カーソン氏のリサーチは、バーモント州とニューハンプシャー州が提供している補助金を比較し、州によってどれだけ児童手当の内容が違うかを立証している。バーモント州は受給対象となる家庭の所得制限の上限も、補助金の金額もニューハンプシャー州より高い。そのため、バーモント州の家庭はニューハンプシャー州に住む家庭より子育てにかかるお金を最大2万ドル(約280万円)以上多く節約することができているのだ。

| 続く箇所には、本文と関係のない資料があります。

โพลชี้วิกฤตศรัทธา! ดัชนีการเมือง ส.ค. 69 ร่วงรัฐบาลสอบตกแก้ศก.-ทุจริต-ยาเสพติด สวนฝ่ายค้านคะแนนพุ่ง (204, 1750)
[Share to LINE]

「州境を挟んで約8kmしか離れていないのに、どちらの州に住んでいるかでこれほどの差が生まれていることが分かった」

カーソン氏もマクレディ氏も、各州で子育てにかかる費用をより手頃にする取り組みが行われていることを歓迎する。その一方で、連邦政府もこの問題を優先事項にするべきだと主張している。バイデン政権はコロナ禍に、子育て世帯や保育事業者の支援に乗り出したが、その予算は9月には底をつく見込みだ。もしそうなれば、子育て支援はさらに危機的状況に陥りかねないとマクレディ氏は危惧する。

子育て支援に対する考え方を変えよう

カーソン氏、マクレディ氏、スミス氏の3人が口を揃えて言うのは、子育て支援に対する国の姿勢について、考え方を変える必要があるという点だ。国民にも政治家にも、子育て支援は公益だという認識を持ってほしいと彼らは願っている。

「”あったら良いな”ではなく、労働力を強固にし、繁栄させるために必要不可欠なのだ」とマクレディ氏は訴える。

エコノミストのジェームズ・ヘックマン氏によると、アメリカは早期幼児教育に投資すると7〜10%のリターンが得られるという。親が保育料を払えない状況では、国はそれだけ大きな利益を失うことになるのだ。

子育て支援の不足は、働く女性の離職にもつながる。「黒人のシングルマザーであるために、私は政治的になり、過激になった」と話すスミス氏は、自身の経験をホームページで綴っている。「母であることは私の考え方や働き方に深く織り込まれている。どちらも心を配る、気にかける仕事なので、切り離すことはできない」

彼女は子育てやお金、仕事などの苦労をもっとオープンにする人が増えると良いと考えている。子を持つ親たちが高い保育料に圧倒され、払いきれないと包み隠さず言うことに抵抗を感じないようになることを願っている。そして、友人や隣人、親戚が可能な時には助けの手を差し伸べるようになることを期待している。このように、オープンになれる風潮と周囲の協力があれば、子育てにかかる負担がいくらか軽減されるだろうと信じている。

「実際は社会的な問題なのに、自分たちの個人的な問題だと考えてしまっている」自分と同じ問題に直面している人を見つけ、どうしたら互いに助け合えるか話してみることが大切だ。「そうすることで少しでもこの社会構造が変わっていけば」とスミス氏は願っている。